As teenagers, my friends and I were fans of the comedian Demetri Martin’s dry humor. One joke we often repeated was Martin’s confusion about giving people flowers. “Here you go,” he imitated, “now watch these die.” That line lingers in my memory somewhere next to the Death Cab for Cutie song “What Sarah Said.” There, a person’s death reminds singer Benjamin Gibbard of something he once heard, “that love is watching someone die.”
Those traces that stuck with me as a young person rushed back as I read Melissa Valentine’s debut memoir, The Names of All the Flowers, a piercingly honest narrative of family leading up to the loss of her brother. “This book is an ode to our collective grief and trauma,” she writes. “It deserves to have a name. It deserves discussion. When I gave mine a name, it began to heal.” In this way, grief and trauma become flowers that Valentine waters in order to heal.
Valentine grew up in a household of six siblings, with a Black mother and a white Quaker father, between Selma and their eventual home in Oakland. Among her siblings, Valentine was closest to her older brother, Junior, the one she grew alongside until circumstances altered their courses. As a young Black man, Valentine’s parents harshly punish Junior in fear for “his future body,” the one they cannot protect from the everydayness of white supremacy.
“This is when we first begin to part,” she observes. Marking their separation as more than parental worry, Valentine sees the tendrils of racism at work, how they curl around families and work to stunt their growth. “This process is slow but intentional. It involves many people and many messages; it begins while we are still in our child bodies.” Cultural signals cue Valentine to be “silent, undeserving, inadequate,” while they teach Junior to be “unpredictable, scary. Bad.”
At a nail salon, Valentine watches a CNN story about a Black person’s murder with other women. “We watch as reporters interview the sisters of the victims, the mothers,” Valentine notes. “For one moment they are asked what they think.” Thus, The Names of All the Flowers disrupts a culture of profit-driven media to say: Stop. Read this. Junior’s life mattered. He deserves more than one moment. Valentine gives him all of the flowers she has for him—word after word, sentence after sentence—until her book becomes an entire garden for her big brother.
Valentine’s memoir released last summer in the midst of renewed Black Lives Matter protests over police killings of Breonna Taylor, George Floyd, Tony McDade, and more: all of whom should be named, but the list goes on, unending. That its release coincided was happenstance: it only proves the cycle, ceaselessly spinning while activists and families work to break it. “It has begun to happen to us,” she writes after a friend’s death. “The boys we know are beginning to die.” Valentine’s memoir joins a tradition of authors cutting through viral clips to remind us of the lives that matter, both of their specificity and of their complexity. In place of collapsing him for soundbites, Valentine bears witness to Junior’s various selves: “I must be willing to see it all if I am to see you.”

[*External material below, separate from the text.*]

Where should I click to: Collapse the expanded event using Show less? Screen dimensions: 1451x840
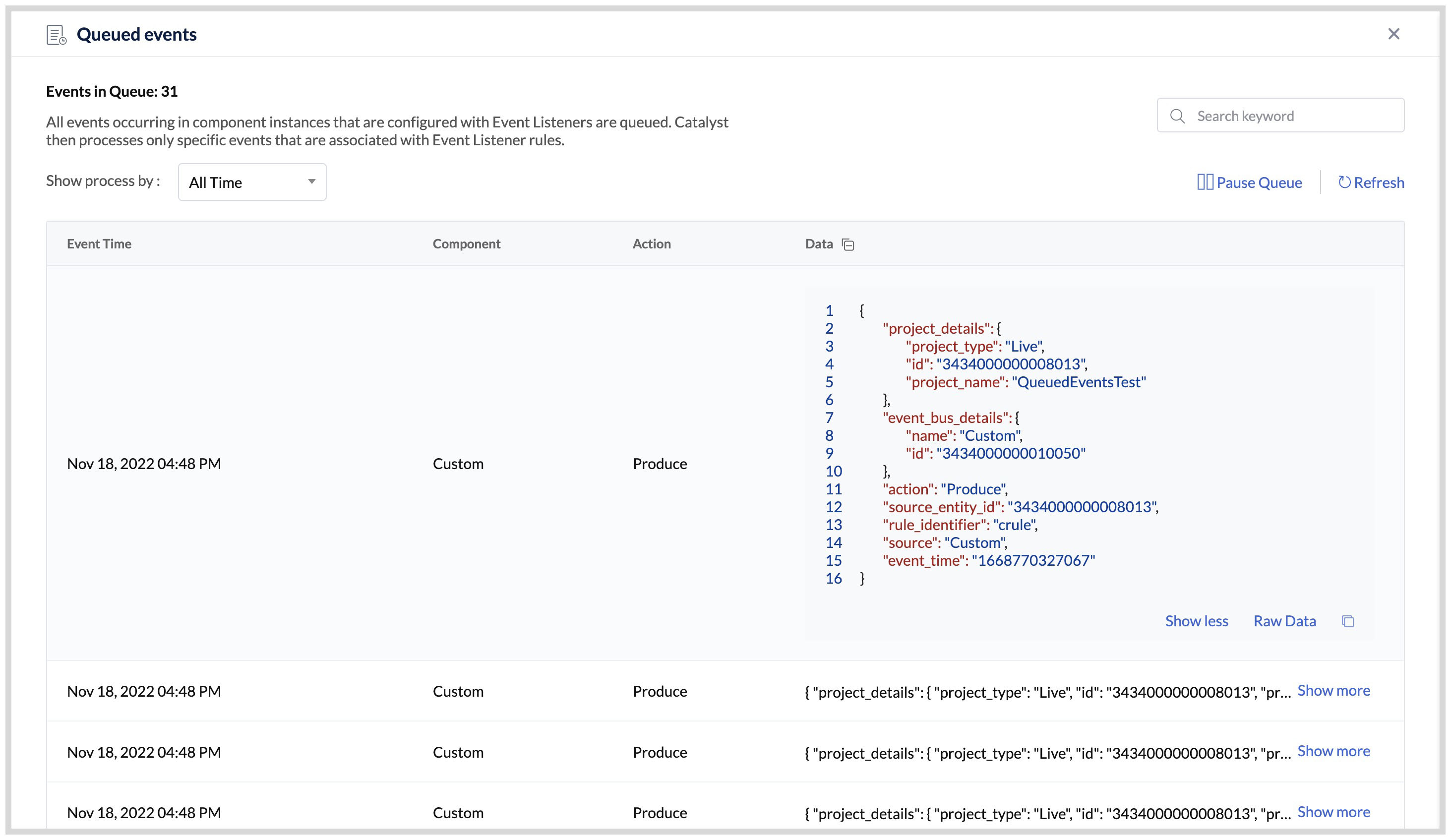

As an educator, it struck me that Valentine’s memoir echoes Tupac’s poem “The Rose That Grew From Concrete,” layering its premise with her own experiences of trauma. Valentine learns from her siblings to develop a personality “built to fight, built not to trust the world. They show me what it is to grow up.” Teaching Black children to grow in this way—however unspoken, it remains insidious—is a shameful, dehumanizing piece of this nation’s identity, a nation insisting that “this is not who we are” as white supremacy rears its ugly head again and again. At various points, Valentine speaks to the sheer exhaustion of moving through the world as a young Black girl, learning in school to wear her “fear as apathy,” and coming to see survival itself as a form of grief. She watches that grief grow alongside her, like a weed around the stem of her life.
A throughline of Valentine’s memoir—its unasked but ever-present question—is why we would want children to grow in spite of the system rather than because of it. To do that, we would have to raze the garden of our nation’s soil, to replace it with new soil capable of nurturing seeds. In the meantime, artists and writers like Valentine offer their work as a hope against hope:
The flowers themselves are prayers to me: You will be okay. I want to embody the blooms, the beauty of them, and transfer them to my family, to Junior and to all the boys like him, to all the ones in prison, to the ones in the street who believe they’re free but are not, to the mothers and fathers and the sisters and the brothers. You are beautiful. I see you. Look how beautiful you are.
Valentine senses in herself that her “very existence could be a prayer.” In this way, Valentine is all names at once: the flower, the prayer, the living being. Her growth becomes a prayer that others will be able to, that a new garden will remove the rotten soil of American whiteness, that we will live into a different era where natural cycles of life and death replace the violent cycles we know too well. It’s true that love is watching someone die, but no one should have to bear witness to this process before they have fully bloomed. With The Names of All the Flowers, Valentine prays with her whole being that different gardens are still possible to grow.